Social Networking

A Little Birdie Told Me…

I gave in. I created a Twitter account. Yes I know I’m a bit late, but I simply didn’t see the need for one, especially with Facebook dominating most of our lives. I decided to google Twitter, to see how the media has perceived it. Article after article came up filled with praise. They each described Twitter as a new global phenomenon, and by the enthusiasm generated from one single social networking site you would have thought they’d found a cure for cancer!

However, the question ‘what even is Twitter?’ had been left unanswered in my mind. All I had found out was how great Twitter apparently is and after the success of Facebook, I assumed that it was a social networking site not too dissimilar. How wrong I was.

Curious to be part of this world of ‘tweeting’, I succumbed and followed the masses by creating an account. Disappointment flooded me. I was expecting some hi-tech, super-cool, better version of Facebook, and what do I get?
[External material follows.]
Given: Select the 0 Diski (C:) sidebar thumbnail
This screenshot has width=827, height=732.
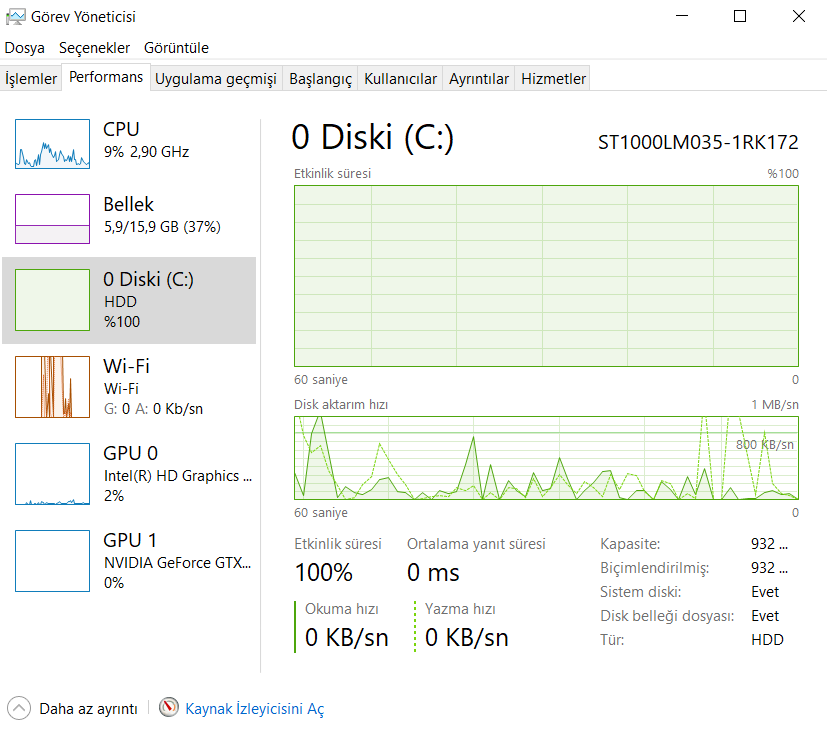Looking at the screenshot, I should (x=52, y=300).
Facebook minus photo albums, videos, applications, chat…well basically Facebook minus everything other than the ‘update your status’ box. Twitter is basically a communications platform that limits you to a couple of sentences at most. What’s next? Software that allows you to send a single punctuation mark to describe your mood?

I felt cheated, used, and disillusioned. Social networking? What a con. In my exasperation to prove my first impressions wrong I began to ‘follow’ people. Twitter was just beginning to seem like a less useful and more ‘stalker-esque’ version of Facebook. Because ‘following’ somebody is absolutely normal, isn’t it? What happened to the good old ‘add as friend’?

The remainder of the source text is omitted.